Fun, exciting and challenging in all the right ways. It’s my first time working at a start-up and I’m absolutely loving life. HeadBox is full of bright individuals and it’s been really rewarding introducing teams outside of product to the design process. My hidden agenda is to get every single person to a customer interview or into a workshop!

My day-to-day activities change depending on what part of the design process I’m executing, but personally, I aspire to, ‘always be productive, never just be busy’.

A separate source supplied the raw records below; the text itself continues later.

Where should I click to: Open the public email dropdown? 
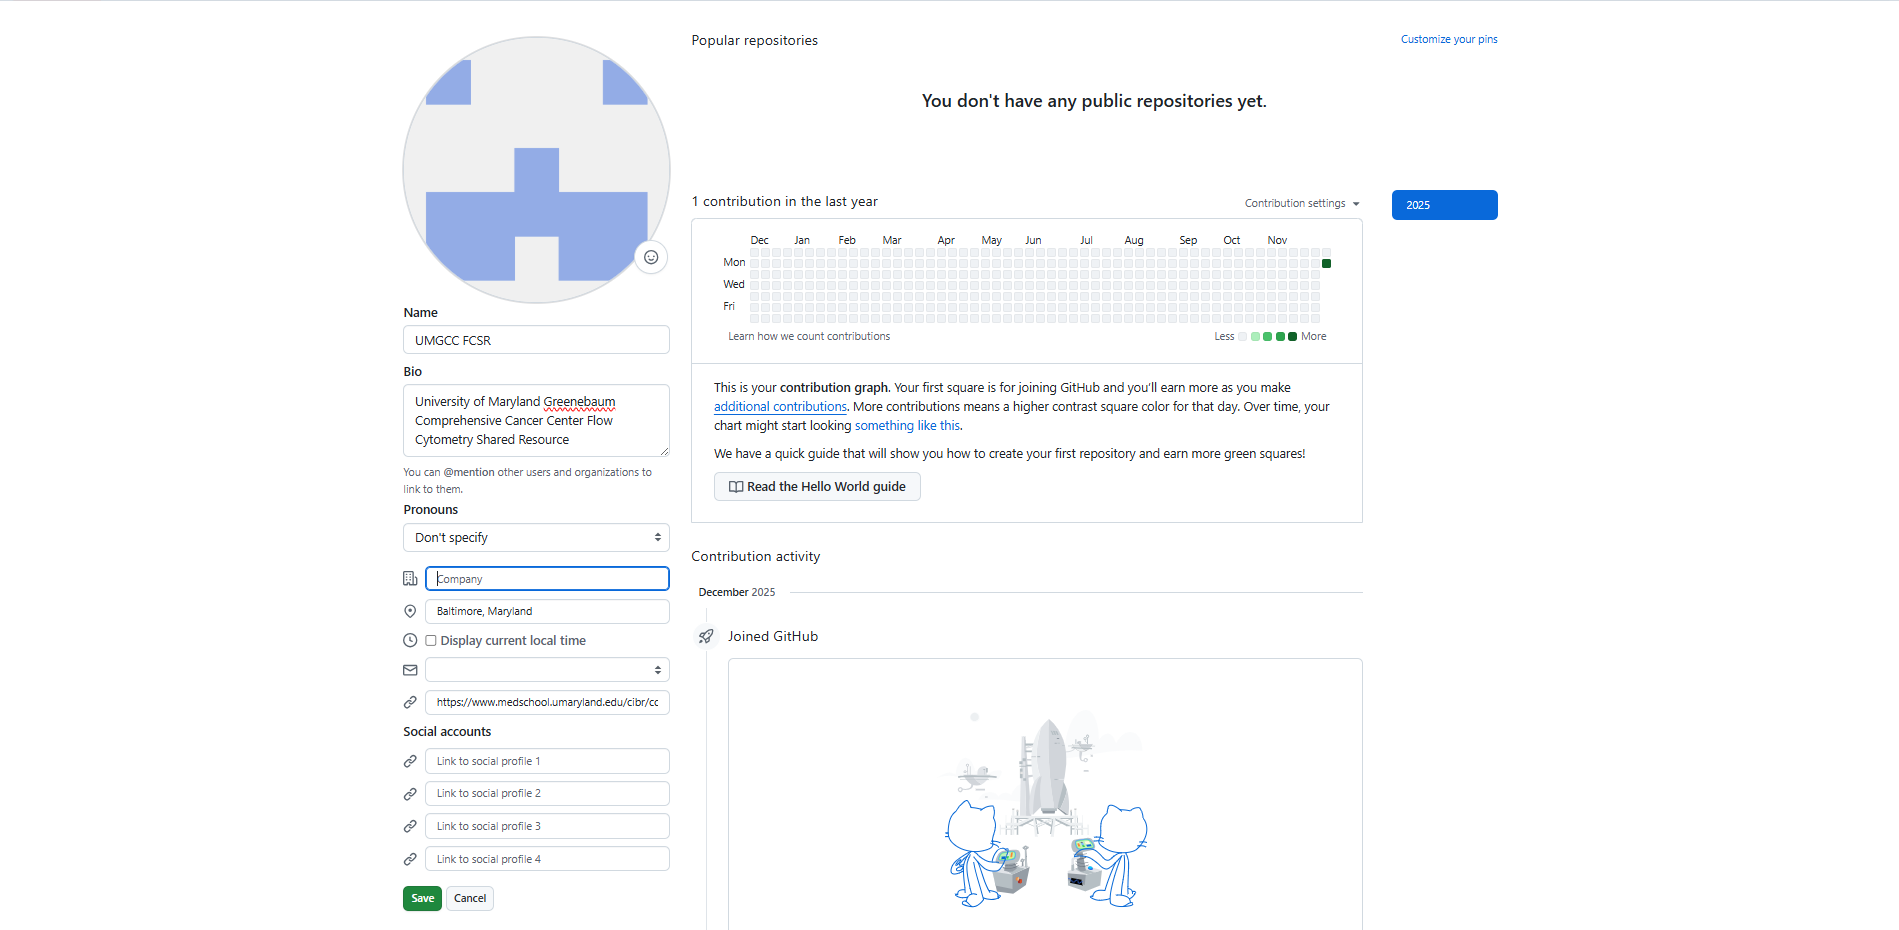pyautogui.click(x=547, y=670)
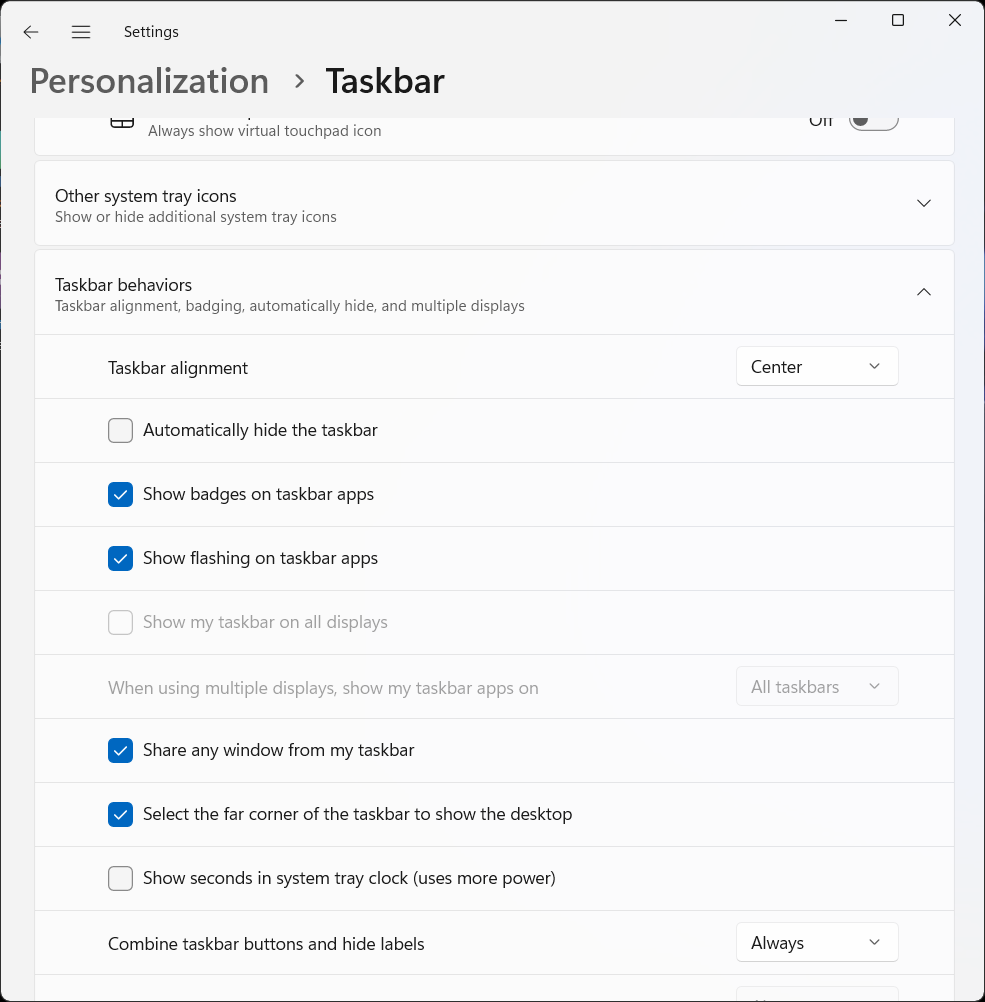Click the Taskbar behaviors header text

pyautogui.click(x=124, y=285)
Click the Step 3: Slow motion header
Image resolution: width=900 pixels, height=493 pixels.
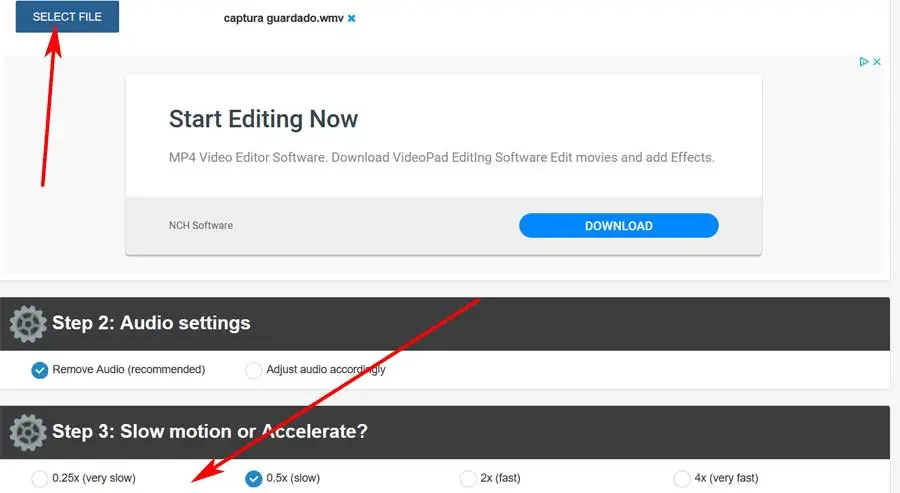(210, 432)
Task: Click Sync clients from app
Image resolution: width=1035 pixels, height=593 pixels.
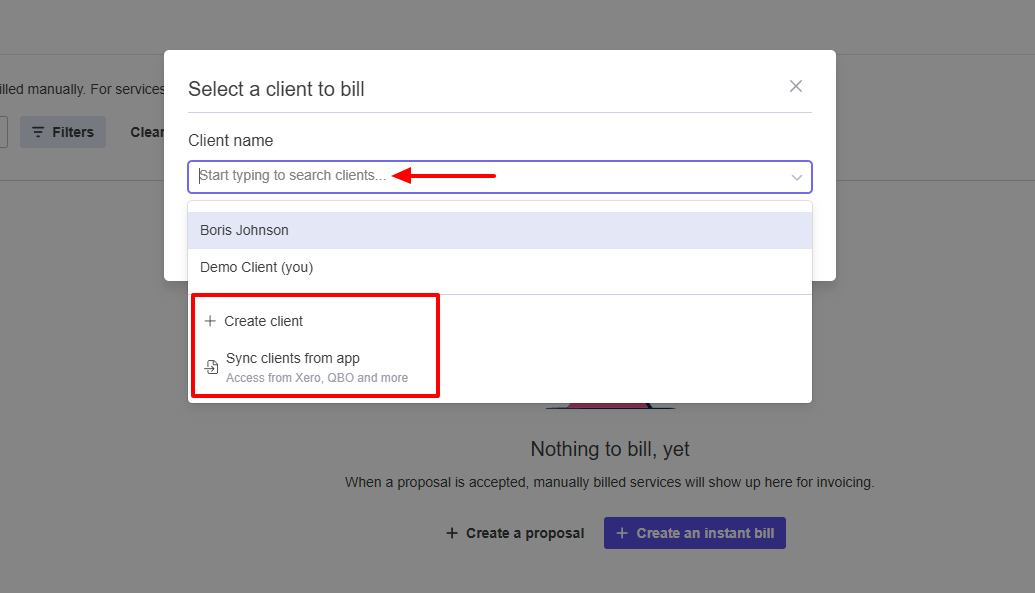Action: [291, 358]
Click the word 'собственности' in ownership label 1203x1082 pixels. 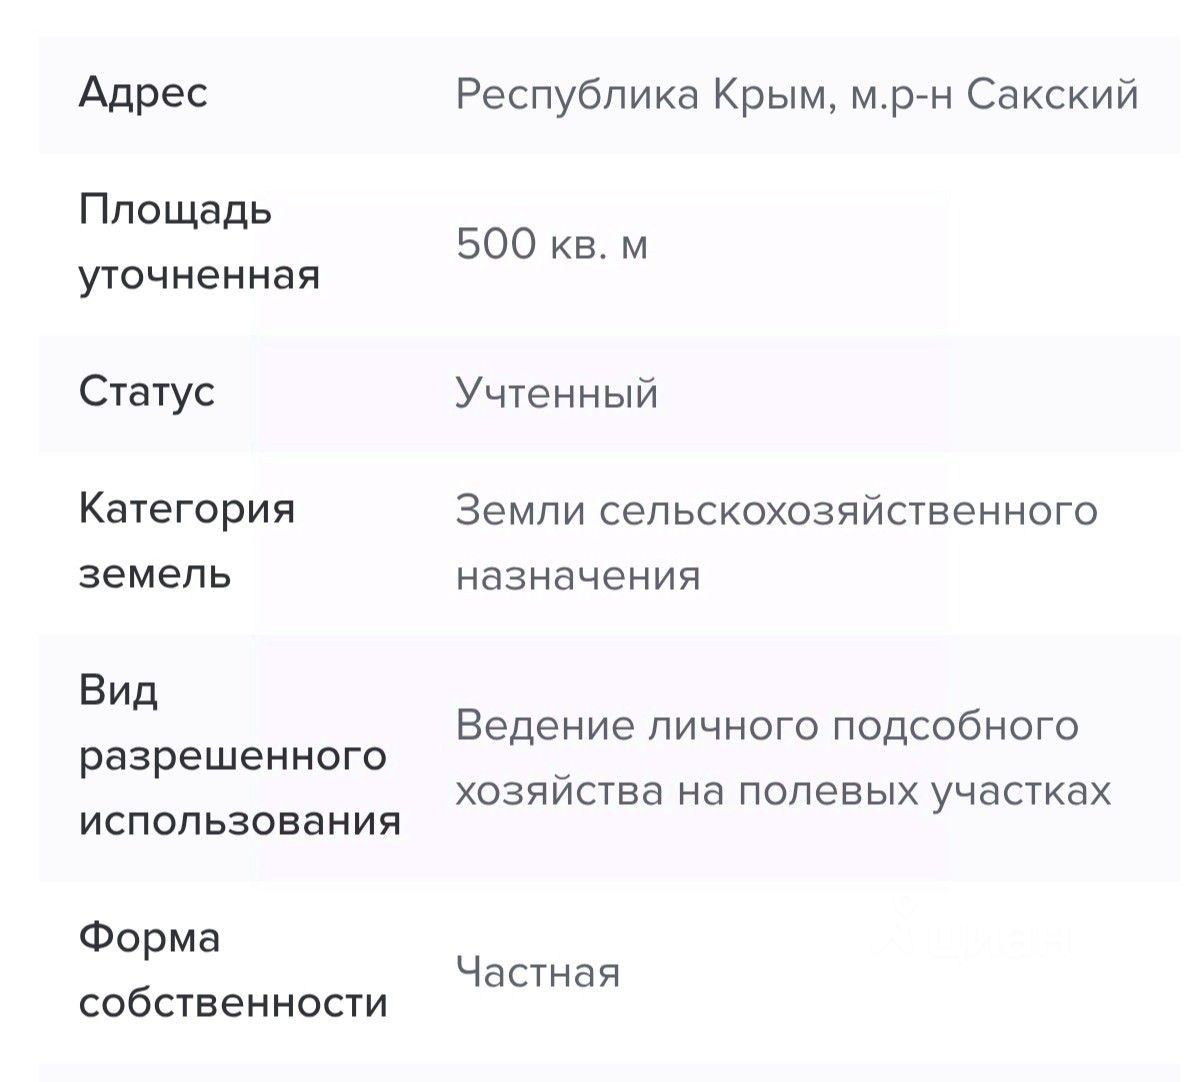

I’ve recently read the productivity books, ‘Make Time’ and ‘Eat That Frog’ and found that if you schedule a meaningful highlight, construct weekly outcome-oriented goals and remain accountable to them, then you’ll be amazed at how much you can do! The product team at HeadBox share a similar viewpoint and put a focus on outcomes, not output, which is super refreshing. I’ve discovered this is especially important when it comes to navigating the fast-paced world of start-ups!

 

A group of people sat on the table

What are your favourite tools to help you to get the job done?

My favourite tools are post-its, pens and whiteboards. You can make great decisions very cheaply by working in the real-world. I try to avoid digital until I have a clear understanding of what a desirable, viable and feasible solution might look like.

When it comes to digital, you can find me using Sketch and Invision. “Keep it simple and work fast” is my mantra.

However, I foresee Figma and it’s expertise around real-time collaboration being a big winner if our design team continues to grow!

What products or product design techniques do you admire?

I’m forever referencing Monzo and all the work they’ve done to give the banking industry a huge wake-up call. Over 50% of the office are touting Monzo’s bright-orange cards and so I love using their product to explain why UX can be a differentiator. Do less stuff, but do it well.

When it comes to techniques, there’s too many to list! A recent example that springs to mind is learning about the ‘Catastrophic Brainstorm’ as outlined in Tragic Design. First and foremost, it has the best name ever, but it’s also a really useful technique for quickly identifying high impact risks. The team got a lot out of running one of those sessions.

What kind of goals do you have?

At this stage in my career, they’re pretty straightforward:

  1. Solve real problems for real people and measure my impact.
  2. Learn awesome practices from experienced product people.
  3. Become a super-duper designer by always asking questions and being hungry to learn.

Outside of work you can find me training for the Edinburgh marathon.